For each line of the listing that holds "star", show the full line.

*DATA SUPPLIED*.
--*--
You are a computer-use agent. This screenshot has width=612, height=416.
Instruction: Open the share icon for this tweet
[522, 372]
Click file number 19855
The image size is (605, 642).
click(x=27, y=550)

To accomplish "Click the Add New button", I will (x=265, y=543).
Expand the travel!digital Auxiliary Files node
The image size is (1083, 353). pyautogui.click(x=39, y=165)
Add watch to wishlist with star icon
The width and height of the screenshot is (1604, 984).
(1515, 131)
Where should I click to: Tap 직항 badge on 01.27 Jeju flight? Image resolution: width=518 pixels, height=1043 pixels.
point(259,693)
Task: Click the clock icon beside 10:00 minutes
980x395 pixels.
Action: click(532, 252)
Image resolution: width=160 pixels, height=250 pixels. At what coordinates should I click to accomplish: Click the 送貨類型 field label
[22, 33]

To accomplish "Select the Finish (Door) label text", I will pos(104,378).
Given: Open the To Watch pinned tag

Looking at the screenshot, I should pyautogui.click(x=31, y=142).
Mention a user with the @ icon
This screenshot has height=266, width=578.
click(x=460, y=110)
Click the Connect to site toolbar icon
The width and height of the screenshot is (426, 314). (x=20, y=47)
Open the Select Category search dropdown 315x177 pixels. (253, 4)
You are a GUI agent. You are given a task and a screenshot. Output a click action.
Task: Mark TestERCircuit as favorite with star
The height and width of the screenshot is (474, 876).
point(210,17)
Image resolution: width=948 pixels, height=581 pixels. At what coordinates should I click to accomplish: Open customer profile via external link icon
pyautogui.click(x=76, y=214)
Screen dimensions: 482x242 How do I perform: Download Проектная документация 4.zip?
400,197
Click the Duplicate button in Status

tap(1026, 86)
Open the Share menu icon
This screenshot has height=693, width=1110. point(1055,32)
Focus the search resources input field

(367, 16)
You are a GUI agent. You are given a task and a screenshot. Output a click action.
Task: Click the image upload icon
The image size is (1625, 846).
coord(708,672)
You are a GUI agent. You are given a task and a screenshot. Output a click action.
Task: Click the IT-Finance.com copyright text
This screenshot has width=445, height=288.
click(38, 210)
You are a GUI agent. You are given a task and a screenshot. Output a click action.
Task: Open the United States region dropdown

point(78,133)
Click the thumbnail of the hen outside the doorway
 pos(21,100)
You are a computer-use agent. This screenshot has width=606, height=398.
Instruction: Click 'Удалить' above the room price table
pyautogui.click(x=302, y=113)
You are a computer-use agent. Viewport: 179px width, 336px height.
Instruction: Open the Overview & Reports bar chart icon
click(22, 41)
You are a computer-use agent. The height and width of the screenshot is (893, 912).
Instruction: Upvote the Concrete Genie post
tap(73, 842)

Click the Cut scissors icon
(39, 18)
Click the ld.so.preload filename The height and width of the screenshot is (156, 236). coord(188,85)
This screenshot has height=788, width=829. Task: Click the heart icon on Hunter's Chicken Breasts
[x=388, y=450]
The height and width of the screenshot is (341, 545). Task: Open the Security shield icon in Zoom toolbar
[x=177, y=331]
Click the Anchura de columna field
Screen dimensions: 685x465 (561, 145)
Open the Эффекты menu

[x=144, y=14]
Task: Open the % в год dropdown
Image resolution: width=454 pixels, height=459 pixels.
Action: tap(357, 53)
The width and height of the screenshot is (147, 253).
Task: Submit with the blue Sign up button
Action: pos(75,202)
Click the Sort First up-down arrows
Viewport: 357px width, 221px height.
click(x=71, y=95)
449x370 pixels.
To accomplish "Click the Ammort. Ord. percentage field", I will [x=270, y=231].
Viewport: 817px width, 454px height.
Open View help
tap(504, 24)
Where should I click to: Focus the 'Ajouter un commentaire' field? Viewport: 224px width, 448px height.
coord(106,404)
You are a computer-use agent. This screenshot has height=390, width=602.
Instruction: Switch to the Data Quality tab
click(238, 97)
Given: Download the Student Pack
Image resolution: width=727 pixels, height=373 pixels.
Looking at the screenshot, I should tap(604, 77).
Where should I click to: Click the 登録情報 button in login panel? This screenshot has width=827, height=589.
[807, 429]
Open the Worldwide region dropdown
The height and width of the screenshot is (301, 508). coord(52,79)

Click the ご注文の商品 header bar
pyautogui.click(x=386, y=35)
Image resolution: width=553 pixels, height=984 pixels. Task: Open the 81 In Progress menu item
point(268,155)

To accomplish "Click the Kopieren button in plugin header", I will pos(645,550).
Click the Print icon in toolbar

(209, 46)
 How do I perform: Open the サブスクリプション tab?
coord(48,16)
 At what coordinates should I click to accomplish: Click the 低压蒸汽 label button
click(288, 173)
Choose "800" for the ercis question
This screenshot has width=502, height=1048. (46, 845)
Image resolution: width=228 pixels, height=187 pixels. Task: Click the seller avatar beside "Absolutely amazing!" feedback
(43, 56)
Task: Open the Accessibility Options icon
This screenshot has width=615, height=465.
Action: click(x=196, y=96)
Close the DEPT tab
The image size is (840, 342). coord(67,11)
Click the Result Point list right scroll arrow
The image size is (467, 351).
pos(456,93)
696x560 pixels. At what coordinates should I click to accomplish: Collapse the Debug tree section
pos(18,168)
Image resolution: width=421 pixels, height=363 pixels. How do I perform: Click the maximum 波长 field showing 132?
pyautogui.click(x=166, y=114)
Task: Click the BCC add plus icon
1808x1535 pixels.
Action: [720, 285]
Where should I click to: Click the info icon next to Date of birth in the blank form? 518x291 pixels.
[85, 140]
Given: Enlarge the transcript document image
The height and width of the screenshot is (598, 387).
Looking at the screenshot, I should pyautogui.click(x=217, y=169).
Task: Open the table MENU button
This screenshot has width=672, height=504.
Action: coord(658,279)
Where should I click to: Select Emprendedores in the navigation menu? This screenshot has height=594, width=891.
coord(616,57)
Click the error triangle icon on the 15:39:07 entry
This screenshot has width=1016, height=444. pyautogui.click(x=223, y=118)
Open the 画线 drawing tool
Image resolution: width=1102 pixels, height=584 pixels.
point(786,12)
--*--
*RESULT OF THIS EXERCISE*.
Add watch to wishlist with star icon
Task: Mark TestERCircuit as favorite with star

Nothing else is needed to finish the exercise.